Recap: In the introduction of machine learning you have learnt that "learning" is often minimizazion of the cost function on the training data set. We used gradient descent as optimization procedure.
Requirements
Knowledge
This notebook deals with computational graphs, the chain rule and backpropagation. A recommended read on the topic is
The Python implementation of the autodiff class is inspired by MXNet and discussed in-depth in the article
- Deep Learning Programming Style by Apache MXNet [AP17].
Python Modules
import numpy as np
from matplotlib import pyplot as plt
%matplotlib inline
Gradient Calculation by Backpropagation
Backpropagation (reverse mode automatic differentiation) is a method for efficient calculation of the gradient (and higher order derivatives).
If the (partial) derivative is defined for each operator, gradients of the computation graph can be computated automatically by backpropagation.
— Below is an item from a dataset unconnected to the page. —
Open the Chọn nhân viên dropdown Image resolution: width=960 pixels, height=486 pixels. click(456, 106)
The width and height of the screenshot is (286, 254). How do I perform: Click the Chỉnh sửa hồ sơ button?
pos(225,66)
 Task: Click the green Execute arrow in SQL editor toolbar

The mathematical basis is the chain rule of calculus.
Gradient
The gradient $ grad $) of the (scalar) function$ f(.) $ with respect to (w.r.t.)$ \theta $ is the vector of the partial derivatives:
$ grad_\theta f(\theta)= \vec \nabla_\theta f(\theta) = \left( \begin{array}{c} \frac{\partial }{\partial \theta_1}\\ \frac{\partial }{\partial \theta_2}\\ \dots \\ \frac{\partial }{\partial \theta_n}\\ \end{array} \right)f(\theta) = \left( \begin{array}{c} \frac{\partial f(\theta)}{\partial \theta_1}\\ \frac{\partial f(\theta)}{\partial \theta_2}\\ \dots \\ \frac{\partial f(\theta)}{\partial \theta_n}\\ \end{array} \right) $
The principle idea of "reverse automatic differentiation" is to implement for each operator additionally how their derivative is computed. By the chain rule of calculus the individual derivatives of the operators are combined to computed the values of the wanted gradient, here$ \frac{\partial f}{\partial \theta_0} $,$ \frac{\partial f}{\partial \theta_1} $,$ \frac{\partial f}{\partial \theta_2} $ etc.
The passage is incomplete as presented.